**RAW DATA**
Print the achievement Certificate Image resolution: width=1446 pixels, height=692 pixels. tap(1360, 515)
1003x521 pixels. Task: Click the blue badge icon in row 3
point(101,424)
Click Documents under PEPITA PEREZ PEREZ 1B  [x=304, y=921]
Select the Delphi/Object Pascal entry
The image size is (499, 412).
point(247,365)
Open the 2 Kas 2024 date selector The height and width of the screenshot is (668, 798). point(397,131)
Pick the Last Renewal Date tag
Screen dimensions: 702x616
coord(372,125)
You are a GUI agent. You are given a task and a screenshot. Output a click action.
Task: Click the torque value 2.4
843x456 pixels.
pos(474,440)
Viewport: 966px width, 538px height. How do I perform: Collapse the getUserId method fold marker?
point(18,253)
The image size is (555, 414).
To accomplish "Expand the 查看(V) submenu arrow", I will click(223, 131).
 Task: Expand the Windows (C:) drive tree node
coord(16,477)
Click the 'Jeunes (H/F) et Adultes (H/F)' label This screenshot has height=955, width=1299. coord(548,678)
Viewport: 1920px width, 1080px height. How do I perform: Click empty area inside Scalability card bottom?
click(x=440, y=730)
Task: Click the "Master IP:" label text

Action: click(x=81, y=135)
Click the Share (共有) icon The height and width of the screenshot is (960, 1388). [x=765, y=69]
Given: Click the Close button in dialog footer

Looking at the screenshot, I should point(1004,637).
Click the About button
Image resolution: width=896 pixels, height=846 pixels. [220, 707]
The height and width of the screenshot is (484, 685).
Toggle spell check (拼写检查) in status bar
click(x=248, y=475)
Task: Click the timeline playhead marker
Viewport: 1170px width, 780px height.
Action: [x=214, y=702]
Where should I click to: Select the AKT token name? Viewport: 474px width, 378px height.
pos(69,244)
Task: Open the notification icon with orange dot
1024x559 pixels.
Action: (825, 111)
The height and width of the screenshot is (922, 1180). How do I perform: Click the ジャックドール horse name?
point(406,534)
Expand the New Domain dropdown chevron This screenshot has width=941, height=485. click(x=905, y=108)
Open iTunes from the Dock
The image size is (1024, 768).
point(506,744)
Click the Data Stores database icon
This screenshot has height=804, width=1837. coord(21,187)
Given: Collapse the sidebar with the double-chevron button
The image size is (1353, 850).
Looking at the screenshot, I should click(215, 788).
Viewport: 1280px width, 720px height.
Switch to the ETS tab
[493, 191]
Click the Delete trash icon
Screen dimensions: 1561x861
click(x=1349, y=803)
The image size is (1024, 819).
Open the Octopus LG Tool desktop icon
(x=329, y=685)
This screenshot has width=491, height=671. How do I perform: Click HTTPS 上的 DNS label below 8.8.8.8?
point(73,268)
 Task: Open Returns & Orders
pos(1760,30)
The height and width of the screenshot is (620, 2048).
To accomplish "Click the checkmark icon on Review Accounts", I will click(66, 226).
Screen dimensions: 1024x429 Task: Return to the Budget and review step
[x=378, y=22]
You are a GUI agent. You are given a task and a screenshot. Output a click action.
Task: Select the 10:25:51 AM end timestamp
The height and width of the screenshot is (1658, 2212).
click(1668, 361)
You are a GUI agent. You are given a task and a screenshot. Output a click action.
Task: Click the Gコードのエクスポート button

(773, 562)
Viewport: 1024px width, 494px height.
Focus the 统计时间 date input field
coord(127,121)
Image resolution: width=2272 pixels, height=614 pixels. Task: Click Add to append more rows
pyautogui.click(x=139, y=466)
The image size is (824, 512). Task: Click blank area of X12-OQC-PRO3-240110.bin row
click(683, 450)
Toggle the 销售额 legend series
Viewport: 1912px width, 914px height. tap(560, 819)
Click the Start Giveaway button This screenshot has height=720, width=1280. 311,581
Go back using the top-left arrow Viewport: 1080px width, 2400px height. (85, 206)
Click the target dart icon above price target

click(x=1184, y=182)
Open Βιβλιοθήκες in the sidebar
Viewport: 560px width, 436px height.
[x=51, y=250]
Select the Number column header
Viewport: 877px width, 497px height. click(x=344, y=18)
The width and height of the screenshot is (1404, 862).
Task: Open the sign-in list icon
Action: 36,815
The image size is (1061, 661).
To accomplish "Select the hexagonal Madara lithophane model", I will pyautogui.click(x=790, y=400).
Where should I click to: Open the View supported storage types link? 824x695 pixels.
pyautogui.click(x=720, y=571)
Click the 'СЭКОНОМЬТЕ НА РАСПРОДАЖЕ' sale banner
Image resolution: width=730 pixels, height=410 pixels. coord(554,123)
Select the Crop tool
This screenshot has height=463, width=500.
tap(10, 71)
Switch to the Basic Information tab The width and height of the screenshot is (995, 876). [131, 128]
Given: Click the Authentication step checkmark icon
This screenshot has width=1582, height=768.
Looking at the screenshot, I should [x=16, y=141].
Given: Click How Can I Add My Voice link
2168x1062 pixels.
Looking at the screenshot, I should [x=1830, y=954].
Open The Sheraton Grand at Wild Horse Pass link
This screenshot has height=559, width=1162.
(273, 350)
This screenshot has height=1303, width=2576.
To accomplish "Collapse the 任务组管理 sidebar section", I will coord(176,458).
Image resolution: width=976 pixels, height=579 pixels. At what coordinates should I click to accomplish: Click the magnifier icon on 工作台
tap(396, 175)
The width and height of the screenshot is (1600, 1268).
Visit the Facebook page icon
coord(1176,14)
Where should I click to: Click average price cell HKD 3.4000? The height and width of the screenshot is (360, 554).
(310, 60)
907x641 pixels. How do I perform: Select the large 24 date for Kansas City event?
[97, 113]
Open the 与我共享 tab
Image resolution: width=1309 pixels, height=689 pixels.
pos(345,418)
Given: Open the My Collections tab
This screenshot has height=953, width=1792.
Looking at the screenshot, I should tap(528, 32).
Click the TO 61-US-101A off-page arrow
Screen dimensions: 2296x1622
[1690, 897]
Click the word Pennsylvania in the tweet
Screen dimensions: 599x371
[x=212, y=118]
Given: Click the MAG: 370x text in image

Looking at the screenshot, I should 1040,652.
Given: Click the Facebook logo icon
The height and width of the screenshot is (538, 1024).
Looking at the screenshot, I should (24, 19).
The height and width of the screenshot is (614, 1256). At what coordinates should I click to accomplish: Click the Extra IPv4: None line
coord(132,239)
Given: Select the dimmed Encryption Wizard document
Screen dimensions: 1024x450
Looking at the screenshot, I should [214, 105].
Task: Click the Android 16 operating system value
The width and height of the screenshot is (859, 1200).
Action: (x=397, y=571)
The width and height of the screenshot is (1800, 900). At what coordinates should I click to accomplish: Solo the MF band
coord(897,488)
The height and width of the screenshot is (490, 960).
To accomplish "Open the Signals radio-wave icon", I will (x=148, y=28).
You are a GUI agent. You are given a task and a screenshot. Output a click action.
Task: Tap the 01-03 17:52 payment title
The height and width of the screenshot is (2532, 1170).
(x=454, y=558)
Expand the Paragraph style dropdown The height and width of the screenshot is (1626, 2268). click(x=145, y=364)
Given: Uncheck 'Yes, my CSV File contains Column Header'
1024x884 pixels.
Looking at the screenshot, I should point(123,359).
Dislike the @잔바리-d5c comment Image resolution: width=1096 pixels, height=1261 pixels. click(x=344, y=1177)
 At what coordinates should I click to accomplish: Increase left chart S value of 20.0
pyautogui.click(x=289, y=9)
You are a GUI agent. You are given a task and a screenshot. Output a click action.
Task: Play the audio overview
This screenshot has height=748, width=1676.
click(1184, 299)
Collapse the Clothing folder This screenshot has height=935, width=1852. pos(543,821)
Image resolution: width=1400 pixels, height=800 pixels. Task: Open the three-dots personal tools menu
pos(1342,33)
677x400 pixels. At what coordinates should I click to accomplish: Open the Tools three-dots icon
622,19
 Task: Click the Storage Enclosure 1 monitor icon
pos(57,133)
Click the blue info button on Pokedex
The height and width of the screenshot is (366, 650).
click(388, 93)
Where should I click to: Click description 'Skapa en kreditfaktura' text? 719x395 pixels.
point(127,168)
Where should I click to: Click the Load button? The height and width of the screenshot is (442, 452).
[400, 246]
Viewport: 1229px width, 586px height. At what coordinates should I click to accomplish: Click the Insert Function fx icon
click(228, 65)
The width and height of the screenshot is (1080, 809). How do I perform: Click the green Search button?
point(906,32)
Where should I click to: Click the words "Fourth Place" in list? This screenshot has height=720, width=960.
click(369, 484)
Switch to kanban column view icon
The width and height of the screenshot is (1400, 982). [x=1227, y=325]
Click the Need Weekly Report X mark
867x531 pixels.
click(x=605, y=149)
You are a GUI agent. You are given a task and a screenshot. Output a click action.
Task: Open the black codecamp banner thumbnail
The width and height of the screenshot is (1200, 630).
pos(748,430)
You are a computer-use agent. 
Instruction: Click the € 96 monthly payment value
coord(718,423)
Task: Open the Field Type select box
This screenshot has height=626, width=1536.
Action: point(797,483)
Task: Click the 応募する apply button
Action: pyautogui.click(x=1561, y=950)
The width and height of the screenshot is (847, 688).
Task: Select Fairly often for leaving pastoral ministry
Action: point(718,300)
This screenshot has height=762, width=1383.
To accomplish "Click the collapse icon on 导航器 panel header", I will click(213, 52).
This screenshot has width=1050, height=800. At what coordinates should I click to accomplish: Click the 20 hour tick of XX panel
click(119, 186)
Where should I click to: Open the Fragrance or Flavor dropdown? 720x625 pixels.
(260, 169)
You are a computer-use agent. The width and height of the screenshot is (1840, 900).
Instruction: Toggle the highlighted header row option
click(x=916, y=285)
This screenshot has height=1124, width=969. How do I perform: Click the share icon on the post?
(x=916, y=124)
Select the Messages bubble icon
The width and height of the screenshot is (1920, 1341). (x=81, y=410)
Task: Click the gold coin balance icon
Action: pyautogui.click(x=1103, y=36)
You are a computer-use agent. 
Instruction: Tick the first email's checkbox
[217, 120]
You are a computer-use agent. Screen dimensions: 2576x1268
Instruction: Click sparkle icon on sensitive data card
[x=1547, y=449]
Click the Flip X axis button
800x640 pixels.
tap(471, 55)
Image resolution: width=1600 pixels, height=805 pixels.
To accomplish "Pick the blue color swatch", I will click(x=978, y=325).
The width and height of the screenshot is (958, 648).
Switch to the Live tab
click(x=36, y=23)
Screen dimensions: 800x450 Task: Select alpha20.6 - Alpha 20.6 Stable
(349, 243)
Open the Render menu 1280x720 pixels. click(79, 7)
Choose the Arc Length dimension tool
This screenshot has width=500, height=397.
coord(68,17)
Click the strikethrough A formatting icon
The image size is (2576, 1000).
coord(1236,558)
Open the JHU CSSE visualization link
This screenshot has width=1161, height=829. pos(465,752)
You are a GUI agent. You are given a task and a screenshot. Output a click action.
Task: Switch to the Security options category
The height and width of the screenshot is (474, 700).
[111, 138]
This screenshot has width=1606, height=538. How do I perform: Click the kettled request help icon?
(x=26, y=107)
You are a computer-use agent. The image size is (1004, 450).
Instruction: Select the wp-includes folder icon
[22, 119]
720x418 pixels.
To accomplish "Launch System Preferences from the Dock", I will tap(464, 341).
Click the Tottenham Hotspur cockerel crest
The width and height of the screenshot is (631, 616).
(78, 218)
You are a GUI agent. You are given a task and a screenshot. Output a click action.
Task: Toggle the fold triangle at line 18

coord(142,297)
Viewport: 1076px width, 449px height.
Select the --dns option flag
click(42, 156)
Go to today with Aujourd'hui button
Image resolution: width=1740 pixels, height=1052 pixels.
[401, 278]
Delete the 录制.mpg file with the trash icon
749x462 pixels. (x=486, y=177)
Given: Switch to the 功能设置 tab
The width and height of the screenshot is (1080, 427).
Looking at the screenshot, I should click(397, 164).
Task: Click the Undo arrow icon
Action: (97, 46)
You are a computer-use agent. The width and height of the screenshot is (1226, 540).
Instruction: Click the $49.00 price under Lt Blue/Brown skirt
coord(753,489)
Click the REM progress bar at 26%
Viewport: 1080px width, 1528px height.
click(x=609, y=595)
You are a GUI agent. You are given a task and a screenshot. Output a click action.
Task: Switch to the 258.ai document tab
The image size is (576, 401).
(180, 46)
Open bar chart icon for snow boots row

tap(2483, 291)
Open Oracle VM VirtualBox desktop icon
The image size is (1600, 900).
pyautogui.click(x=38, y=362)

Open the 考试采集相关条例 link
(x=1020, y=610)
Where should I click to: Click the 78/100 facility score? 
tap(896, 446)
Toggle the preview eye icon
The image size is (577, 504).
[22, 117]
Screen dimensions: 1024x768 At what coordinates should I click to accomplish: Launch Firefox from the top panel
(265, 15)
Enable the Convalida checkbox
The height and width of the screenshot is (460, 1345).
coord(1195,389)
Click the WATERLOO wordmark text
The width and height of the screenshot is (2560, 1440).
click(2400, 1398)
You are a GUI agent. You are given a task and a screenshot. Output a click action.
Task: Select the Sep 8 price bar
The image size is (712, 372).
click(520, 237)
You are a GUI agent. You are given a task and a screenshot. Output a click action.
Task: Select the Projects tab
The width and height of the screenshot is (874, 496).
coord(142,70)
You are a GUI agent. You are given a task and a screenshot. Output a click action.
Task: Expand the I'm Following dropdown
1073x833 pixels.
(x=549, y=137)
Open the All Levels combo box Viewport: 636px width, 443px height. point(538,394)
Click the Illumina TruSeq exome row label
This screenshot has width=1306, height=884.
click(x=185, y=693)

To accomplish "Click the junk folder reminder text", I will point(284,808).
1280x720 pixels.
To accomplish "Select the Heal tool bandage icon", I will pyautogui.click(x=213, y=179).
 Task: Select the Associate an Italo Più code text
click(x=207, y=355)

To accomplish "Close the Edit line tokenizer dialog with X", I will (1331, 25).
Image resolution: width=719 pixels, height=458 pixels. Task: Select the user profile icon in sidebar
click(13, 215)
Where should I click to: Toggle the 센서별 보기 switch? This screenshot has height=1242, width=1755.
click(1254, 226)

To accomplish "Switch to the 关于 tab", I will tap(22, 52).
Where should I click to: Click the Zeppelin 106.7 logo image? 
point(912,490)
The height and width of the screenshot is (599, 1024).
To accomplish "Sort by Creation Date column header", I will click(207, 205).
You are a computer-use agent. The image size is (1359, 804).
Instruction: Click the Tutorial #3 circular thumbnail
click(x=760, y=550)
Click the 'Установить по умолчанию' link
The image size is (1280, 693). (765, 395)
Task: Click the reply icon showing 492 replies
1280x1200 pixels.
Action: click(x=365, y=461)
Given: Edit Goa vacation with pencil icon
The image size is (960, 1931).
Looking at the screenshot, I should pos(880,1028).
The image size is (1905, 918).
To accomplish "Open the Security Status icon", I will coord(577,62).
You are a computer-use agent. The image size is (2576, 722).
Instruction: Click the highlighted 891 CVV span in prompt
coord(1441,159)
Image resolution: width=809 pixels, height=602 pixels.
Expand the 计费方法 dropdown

**TASK REQUIREMENTS**
Every line of the material that holds "checkmark" should be copied out as the answer.

**SOLUTION TO THE EXERCISE**
To accomplish "Click the checkmark icon on Review Accounts", I will click(66, 226).
Given: Click the Authentication step checkmark icon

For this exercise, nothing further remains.